LONDON, March 29, 2012 /PRNewswire/ --
Economic recovery is massively dependent upon a strong logistics industry and for many transport operators, the prospect of a 3ppl fuel duty increase in five months time is unthinkable.
"Despite the warnings, we are currently seeing long queues form at filling station forecourts as road users ensure their tanks are full," said RHA Chief Executive Geoff Dunning. "And this at a time when no official tanker driver strike has been confirmed. This panic buying, while not only jeopardising fuel stocks for essential users of fuel, is providing a vast and unforeseen boost to Treasury coffers in fuel duty alone."
The reasoning behind this is as follows …
Road users are currently being told to keep their tanks topped up. The average UK car fuel tank takes 60 litres of fuel so, based on a conservative estimate, this 'topping up' will account for an additional 20 litres of fuel.
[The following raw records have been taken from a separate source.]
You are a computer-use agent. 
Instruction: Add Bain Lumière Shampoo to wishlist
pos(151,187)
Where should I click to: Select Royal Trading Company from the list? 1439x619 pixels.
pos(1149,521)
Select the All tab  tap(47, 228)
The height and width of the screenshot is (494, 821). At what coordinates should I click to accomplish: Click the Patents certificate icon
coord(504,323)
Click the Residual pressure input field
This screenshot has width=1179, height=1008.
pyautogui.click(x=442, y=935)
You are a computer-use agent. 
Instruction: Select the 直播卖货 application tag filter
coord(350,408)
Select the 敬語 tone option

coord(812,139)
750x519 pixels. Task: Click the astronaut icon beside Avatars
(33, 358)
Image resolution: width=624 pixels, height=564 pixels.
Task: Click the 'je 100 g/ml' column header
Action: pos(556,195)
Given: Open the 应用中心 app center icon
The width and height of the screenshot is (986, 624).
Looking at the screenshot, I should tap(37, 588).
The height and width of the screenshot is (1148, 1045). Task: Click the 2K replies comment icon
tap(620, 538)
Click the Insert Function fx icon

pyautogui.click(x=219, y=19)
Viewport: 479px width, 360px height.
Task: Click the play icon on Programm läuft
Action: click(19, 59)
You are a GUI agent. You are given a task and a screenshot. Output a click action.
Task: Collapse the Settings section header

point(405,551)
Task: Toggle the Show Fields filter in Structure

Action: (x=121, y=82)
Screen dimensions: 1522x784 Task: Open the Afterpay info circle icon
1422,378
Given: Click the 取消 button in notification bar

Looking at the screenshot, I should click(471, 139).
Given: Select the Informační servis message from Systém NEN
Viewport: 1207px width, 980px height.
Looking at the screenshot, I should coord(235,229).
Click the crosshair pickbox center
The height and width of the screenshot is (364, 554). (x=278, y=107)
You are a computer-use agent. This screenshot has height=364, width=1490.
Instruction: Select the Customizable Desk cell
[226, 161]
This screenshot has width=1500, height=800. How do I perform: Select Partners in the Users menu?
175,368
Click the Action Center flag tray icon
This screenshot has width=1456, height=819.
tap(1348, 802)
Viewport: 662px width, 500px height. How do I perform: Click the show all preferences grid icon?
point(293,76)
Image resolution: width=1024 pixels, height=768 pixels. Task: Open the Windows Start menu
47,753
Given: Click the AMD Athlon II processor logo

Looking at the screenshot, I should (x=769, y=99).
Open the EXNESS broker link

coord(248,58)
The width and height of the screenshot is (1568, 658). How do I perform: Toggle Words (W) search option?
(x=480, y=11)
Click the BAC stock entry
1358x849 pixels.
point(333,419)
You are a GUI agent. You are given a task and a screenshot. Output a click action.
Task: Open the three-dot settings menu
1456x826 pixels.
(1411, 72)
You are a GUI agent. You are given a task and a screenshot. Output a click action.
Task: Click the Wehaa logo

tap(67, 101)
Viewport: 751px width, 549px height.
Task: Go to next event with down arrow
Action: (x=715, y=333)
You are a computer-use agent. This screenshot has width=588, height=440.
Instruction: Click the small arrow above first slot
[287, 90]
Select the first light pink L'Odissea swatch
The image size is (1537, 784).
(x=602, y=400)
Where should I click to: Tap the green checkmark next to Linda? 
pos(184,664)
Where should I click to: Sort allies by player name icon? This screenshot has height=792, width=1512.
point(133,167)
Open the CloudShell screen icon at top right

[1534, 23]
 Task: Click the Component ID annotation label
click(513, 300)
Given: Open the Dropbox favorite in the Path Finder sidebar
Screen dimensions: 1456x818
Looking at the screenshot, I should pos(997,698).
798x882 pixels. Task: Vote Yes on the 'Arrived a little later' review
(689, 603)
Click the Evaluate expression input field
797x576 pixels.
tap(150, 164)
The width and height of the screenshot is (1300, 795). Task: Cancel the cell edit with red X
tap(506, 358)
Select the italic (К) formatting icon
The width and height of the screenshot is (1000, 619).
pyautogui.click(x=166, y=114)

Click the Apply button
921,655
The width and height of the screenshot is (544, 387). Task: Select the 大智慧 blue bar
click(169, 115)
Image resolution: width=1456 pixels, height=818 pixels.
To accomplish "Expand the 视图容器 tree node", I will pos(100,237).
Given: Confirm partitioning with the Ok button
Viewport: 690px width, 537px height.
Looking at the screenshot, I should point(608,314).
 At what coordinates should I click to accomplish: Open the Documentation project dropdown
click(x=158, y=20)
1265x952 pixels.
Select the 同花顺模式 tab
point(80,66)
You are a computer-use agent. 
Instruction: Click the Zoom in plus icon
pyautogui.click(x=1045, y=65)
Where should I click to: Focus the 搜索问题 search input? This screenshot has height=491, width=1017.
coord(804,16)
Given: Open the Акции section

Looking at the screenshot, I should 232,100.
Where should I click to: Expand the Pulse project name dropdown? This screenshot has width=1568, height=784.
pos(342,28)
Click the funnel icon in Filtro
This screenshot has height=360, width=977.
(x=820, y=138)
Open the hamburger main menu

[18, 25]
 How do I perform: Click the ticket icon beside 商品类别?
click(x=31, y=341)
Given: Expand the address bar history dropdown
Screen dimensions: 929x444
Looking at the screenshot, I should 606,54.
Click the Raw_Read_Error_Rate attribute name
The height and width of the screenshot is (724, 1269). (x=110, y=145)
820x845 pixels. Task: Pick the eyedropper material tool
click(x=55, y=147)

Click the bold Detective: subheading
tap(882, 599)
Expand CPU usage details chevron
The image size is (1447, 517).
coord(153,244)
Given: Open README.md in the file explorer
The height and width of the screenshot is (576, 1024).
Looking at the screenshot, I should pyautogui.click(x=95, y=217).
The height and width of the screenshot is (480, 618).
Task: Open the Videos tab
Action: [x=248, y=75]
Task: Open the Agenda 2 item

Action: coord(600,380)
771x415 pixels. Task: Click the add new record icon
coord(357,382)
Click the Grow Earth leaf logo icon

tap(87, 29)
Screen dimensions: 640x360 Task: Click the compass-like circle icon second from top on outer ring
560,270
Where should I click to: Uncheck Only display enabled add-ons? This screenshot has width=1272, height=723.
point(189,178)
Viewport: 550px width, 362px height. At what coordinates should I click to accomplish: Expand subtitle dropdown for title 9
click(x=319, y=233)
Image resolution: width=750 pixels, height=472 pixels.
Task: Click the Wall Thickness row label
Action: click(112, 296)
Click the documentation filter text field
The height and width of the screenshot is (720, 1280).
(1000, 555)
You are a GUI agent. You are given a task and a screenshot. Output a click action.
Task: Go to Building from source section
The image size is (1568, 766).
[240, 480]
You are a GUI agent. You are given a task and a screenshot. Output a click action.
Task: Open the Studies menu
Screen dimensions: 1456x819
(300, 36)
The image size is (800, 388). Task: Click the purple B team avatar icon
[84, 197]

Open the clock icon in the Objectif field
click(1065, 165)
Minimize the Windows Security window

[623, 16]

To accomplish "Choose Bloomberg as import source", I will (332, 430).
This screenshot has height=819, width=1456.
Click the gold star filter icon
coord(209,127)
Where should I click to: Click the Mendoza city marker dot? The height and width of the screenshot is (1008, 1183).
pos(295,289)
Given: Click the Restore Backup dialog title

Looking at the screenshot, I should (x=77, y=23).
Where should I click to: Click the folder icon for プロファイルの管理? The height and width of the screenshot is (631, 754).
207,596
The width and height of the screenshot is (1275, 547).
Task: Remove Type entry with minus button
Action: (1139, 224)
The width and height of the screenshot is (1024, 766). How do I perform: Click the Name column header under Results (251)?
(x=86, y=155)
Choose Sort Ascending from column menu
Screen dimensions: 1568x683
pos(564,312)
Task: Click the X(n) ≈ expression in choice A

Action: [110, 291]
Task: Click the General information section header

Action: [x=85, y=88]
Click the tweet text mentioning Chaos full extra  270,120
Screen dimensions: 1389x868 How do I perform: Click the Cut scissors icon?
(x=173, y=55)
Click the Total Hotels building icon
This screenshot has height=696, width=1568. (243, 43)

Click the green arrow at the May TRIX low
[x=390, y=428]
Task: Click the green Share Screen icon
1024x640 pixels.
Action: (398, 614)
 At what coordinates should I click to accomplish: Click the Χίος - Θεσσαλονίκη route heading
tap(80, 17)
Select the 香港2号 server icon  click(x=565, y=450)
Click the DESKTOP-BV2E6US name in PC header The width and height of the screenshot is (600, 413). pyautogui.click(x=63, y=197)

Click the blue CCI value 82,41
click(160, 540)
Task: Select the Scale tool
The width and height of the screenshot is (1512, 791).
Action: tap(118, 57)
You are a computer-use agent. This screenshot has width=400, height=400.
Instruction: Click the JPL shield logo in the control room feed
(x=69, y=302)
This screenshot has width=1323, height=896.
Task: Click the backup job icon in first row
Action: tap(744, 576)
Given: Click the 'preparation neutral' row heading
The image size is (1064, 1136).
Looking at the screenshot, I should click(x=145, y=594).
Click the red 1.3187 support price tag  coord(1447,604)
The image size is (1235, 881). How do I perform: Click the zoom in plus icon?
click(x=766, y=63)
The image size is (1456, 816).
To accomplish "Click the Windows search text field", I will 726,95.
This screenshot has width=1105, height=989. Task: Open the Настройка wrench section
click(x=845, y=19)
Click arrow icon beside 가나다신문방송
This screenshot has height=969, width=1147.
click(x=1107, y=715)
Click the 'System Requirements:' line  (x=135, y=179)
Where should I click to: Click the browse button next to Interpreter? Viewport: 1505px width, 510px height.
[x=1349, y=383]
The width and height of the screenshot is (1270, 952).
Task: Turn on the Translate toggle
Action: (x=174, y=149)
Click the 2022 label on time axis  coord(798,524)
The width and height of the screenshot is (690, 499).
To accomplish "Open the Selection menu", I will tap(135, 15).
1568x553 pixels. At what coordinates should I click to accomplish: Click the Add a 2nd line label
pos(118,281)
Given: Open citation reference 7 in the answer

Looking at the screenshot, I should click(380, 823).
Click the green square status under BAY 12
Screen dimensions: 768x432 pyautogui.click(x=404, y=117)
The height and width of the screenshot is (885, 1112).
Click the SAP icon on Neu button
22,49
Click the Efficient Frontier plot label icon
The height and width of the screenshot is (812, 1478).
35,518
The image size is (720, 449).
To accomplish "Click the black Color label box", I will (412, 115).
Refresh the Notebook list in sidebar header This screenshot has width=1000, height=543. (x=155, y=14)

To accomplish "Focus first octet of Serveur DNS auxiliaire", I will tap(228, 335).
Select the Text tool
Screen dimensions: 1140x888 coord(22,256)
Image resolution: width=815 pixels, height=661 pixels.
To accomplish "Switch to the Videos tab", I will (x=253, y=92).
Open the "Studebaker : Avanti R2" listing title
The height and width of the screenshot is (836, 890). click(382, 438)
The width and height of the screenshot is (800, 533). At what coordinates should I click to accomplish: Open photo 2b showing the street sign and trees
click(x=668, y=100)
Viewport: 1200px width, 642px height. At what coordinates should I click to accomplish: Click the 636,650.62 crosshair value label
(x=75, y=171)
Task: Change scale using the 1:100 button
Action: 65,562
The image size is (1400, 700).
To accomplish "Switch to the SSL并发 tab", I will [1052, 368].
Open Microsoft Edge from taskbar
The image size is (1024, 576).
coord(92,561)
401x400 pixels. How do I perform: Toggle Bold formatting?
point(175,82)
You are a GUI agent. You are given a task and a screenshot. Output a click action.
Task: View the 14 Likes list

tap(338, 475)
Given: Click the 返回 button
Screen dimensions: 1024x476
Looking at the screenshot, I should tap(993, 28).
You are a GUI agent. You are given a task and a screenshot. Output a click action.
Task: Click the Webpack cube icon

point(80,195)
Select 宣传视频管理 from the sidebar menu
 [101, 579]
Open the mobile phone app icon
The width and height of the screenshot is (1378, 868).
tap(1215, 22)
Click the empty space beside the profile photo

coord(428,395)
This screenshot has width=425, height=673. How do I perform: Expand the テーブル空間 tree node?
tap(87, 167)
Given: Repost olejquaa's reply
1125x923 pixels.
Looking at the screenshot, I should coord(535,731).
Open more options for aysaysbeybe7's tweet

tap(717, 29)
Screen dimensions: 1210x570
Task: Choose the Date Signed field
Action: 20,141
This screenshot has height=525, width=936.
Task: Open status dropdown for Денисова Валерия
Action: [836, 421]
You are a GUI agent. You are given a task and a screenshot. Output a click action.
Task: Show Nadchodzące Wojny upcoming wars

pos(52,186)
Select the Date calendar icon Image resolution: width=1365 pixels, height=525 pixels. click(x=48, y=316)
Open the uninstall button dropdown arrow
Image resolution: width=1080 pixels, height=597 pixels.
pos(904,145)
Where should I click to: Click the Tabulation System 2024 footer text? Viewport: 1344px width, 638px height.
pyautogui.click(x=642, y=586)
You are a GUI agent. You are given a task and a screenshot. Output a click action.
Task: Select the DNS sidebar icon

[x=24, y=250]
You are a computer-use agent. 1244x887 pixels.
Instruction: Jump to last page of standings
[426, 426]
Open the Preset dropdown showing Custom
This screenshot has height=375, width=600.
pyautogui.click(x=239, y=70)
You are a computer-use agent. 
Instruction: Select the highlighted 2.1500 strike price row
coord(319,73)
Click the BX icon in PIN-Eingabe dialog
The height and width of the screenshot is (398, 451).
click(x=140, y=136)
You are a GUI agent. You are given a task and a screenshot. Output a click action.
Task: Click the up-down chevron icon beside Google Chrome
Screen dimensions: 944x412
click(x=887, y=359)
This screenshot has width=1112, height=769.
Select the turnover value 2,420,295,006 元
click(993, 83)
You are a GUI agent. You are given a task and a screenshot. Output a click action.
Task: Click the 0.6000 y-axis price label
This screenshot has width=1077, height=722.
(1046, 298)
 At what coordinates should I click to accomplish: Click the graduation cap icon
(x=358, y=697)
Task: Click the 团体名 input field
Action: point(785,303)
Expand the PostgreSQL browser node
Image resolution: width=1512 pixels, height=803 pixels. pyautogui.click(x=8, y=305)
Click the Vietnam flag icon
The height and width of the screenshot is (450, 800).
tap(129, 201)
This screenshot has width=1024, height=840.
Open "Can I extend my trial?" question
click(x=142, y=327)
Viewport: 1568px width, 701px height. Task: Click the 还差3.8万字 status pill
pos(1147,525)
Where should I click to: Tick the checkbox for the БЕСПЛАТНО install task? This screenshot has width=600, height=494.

With fuel duty currently standing at 57.95 ppl, the motorist will therefore be paying an extra £11.59 even before the price of the fuel, VAT and other costs have been factored in.
On 30 September 2011, 28.6 million cars were licenced for use on UK roads. So once again, based on a conservative estimate of 25 million cars, this would amount to a rapid fuel duty income of £289.7 million. The revenue from other road users, including road transport operators, will push this figure even higher.
On that basis, surely there can be no reason to see a duty rise in August.